By Nathan Reiff
6 min read
Decentralized finance, often referred to as DeFi, is a movement in the cryptocurrency and blockchain spaces that can be difficult to pin down exactly. It is both a large-scale vision for a new way of conducting financial transactions—free from intermediaries, central authorities, and done exclusively in a peer-to-peer modality—as well as an umbrella term for scores of non-custodial financial products and services known as protocols.
DeFi is inextricably linked to the rise of cryptocurrencies, but it is not solely about crypto tokens. Below, we take a closer look at the history of DeFi and how it got to where it is today.
Yes, one could point to the launch of Bitcoin in 2009 as the beginning of the DeFi movement. This is true insofar as Bitcoin was responsible for the rise of cryptocurrencies more broadly as an industry. Bitcoin popularized the idea of decentralized tokens and related services like exchanges. However, the Bitcoin ecosystem is not built to enable DeFi protocols. Those rely instead on Ethereum (which was of course also indebted to Bitcoin for its own existence).
One of the key developments of Ethereum was the use of smart contracts which allow developers to create a wide variety of decentralized apps, including those related to DeFi. To this day, most DeFi protocols exist in the Ethereum ecosystem.
Notably, the concepts of some of the most well-known DeFi protocols, such as MakerDAO, predate the launch of Ethereum. Maker is a lending protocol that allows users to borrow cryptocurrencies instantaneously, or to earn interest from lending out crypto tokens, and it also provides its own stablecoin. Maker was created in 2014, though it officially launched in 2017.
Besides MakerDAO, a number of other popular DeFi protocols launched in 2017. Among them were some of the earliest decentralized exchanges, automated market makers that utilize liquidity pools to provide users access to trades with any ERC-20 token.

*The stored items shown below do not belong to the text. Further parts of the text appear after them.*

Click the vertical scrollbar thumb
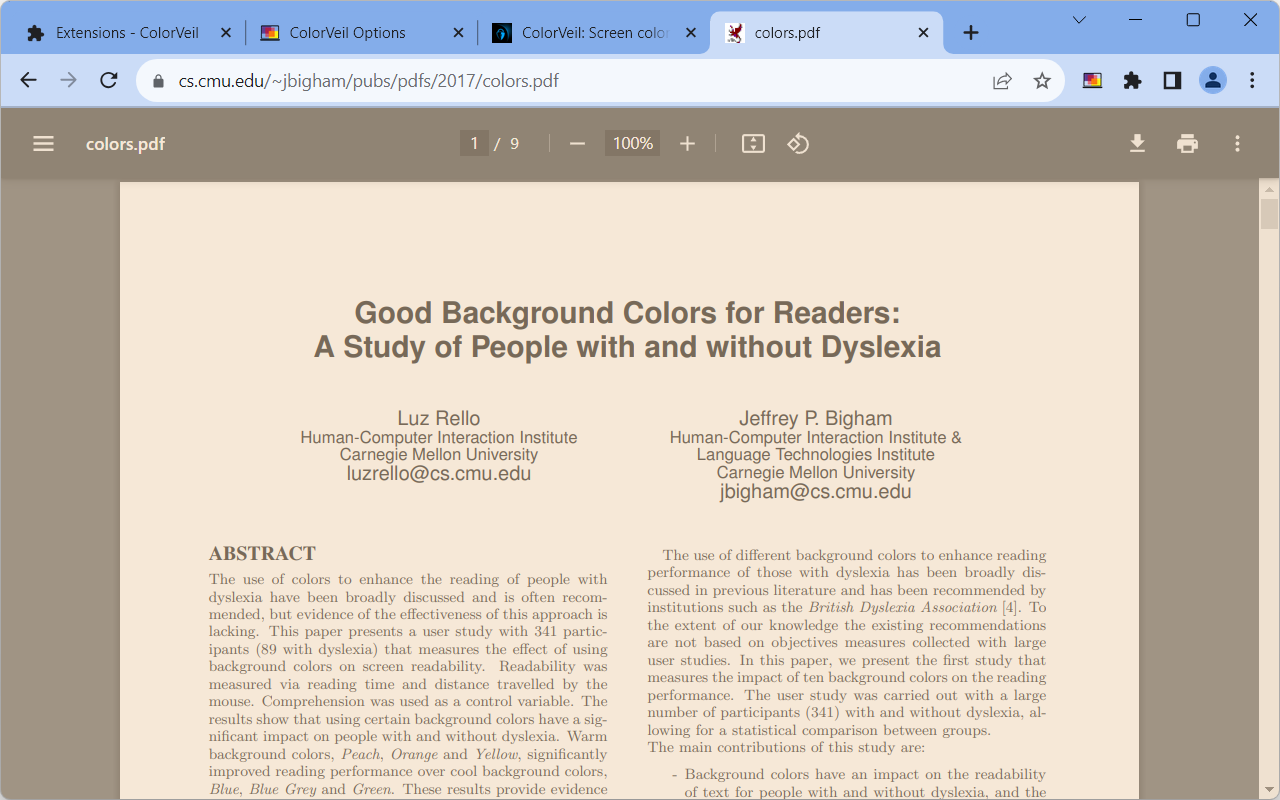Viewport: 1280px width, 800px height. tap(1269, 214)
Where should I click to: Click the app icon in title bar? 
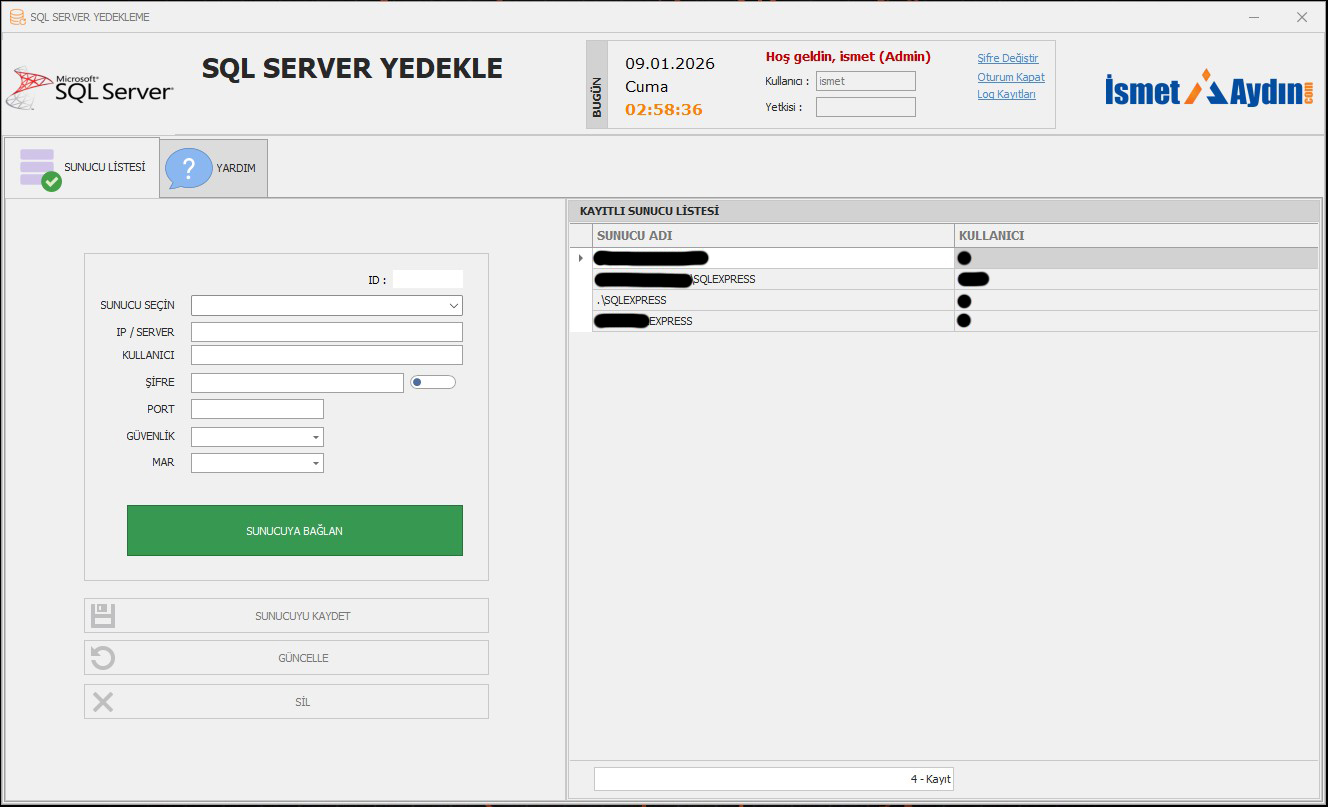click(17, 17)
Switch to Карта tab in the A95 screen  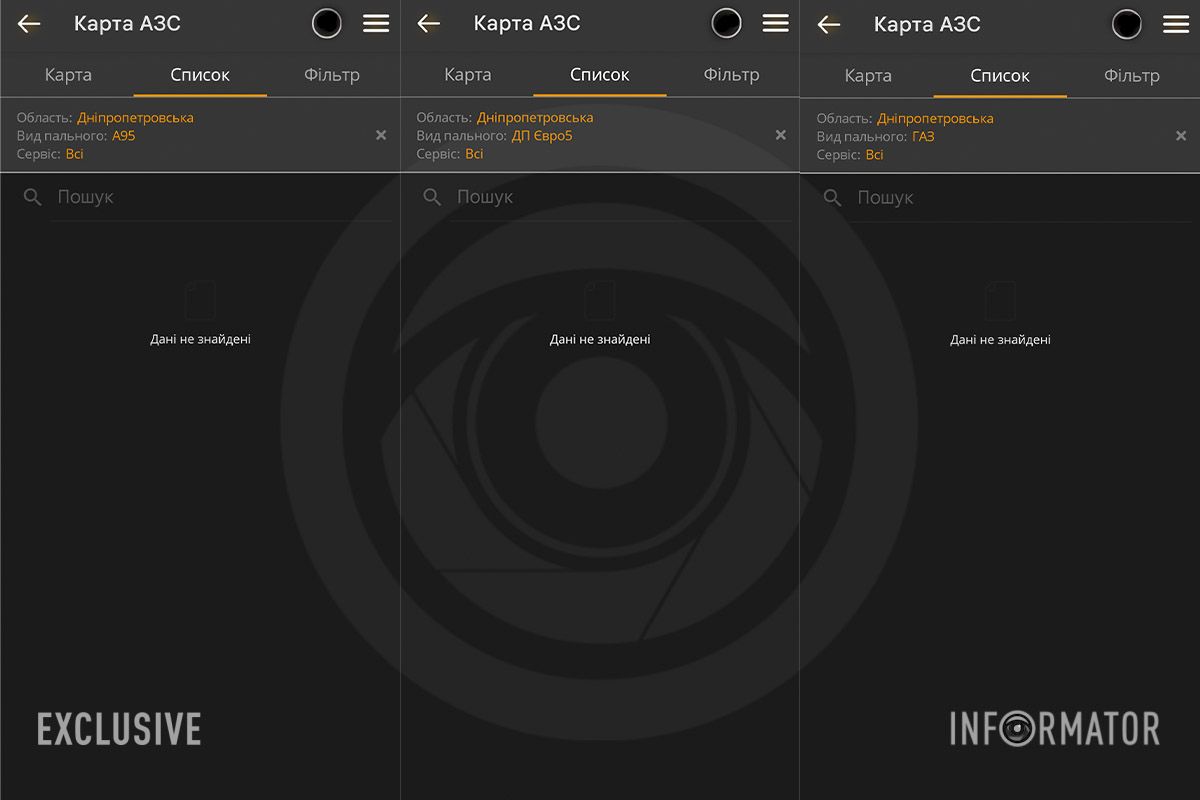(x=68, y=75)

EtherDelta was one of the first decentralized exchanges and a pioneer in allowing traders to exchange tokens without the use of a centralized authority. It remained significantly popular through the initial coin offerings of 2017 and beyond, but ran into difficulties when it suffered a major hack in 2017 and when its founder Zachary Coburn was charged with operating an unlicenced exchange in 2018.
Speaking of ICOs, these offerings surged in popularity in 2017 and represent another step in the development of DeFi. ICOs allow non-institutional organizations and even individuals to participate in the funding of a new financial project. In this sense, they are a textbook example of the goals of DeFi. Again, Ethereum was key to the launch of many ICOs, as new token projects typically exchanged their crypto offerings for ETH. As with many popular and lucrative ventures in the cryptocurrency space, however, ICOs quickly began to draw bad actors and others searching for a quick payday without delivering much by way of useful tokens or developments.
Still, the ICO era led to the launch of some DeFi protocols which remain popular to this day, including lending and borrowing system Aave and peer-to-peer asset exchange network 0x.
At the same time that the ICO craze took off, protocol developers began to adapt the peer-to-peer focus of the DeFi movement to one relying more on pooled funds. This might be thought of as a “user-to-contract” approach, since users would no longer directly interact with other users but rather would engage with smart contracts themselves.
One of the most popular protocols to utilize this approach was Uniswap, which launched in 2018. It utilizes liquidity pools and automated market makers to facilitate the exchange of any ERC-20 token and to offer users an incentive reward by adding liquidity to the market for those tokens. Uniswap remains one of the major DeFi protocols today.
Compound was another protocol to emerge in 2018 and which helped to build the lending protocol space. However, it could be argued that Compound became most influential for the broader DeFi movement only in 2020, as we’ll see below.
Early in the COVID pandemic in March 2020, the price of ETH crashed, plunging by about a third in just a day. The dramatic price volatility led to a rapid increase in gas fees and liquidations, which in turn led to shortfalls for Maker. Maker created and auctioned additional native tokens in response.
Later in 2020, a number of factors led to the rapid growth of the DeFi space. First, Compound launched COMP tokens mid-year, providing an additional incentive for users to borrow and lend through this system and helping to bring about the controversial but popular practice of yield farming, in which users rapidly borrow and lend different tokens in an effort to achieve the best yields.
COMP also allowed users the ability to participate in governance of the Compound protocol, further decentralizing authority and inspiring many subsequent protocols to adopt similar rules.
Other crucial developments for DeFi in 2020 include the advent of Yearn, which switches between different DeFi lending protocols to achieve gains, and SushiSwap, which attempts to gain liquidity from other protocols by incentivizing providers of liquidity with its own native tokens.
Since 2020, new protocols have continued to launch, and the DeFi space has seen interest and values rise and fall along with the larger crypto industry. More and more DeFi protocols are launching on non-Ethereum blockchains, attempting to take advantage of improvements that have been made to the preexisting smart contracts format. While it remains to be seen how successful DeFi will be going forward, interest in this movement has climbed rapidly in just a few short years.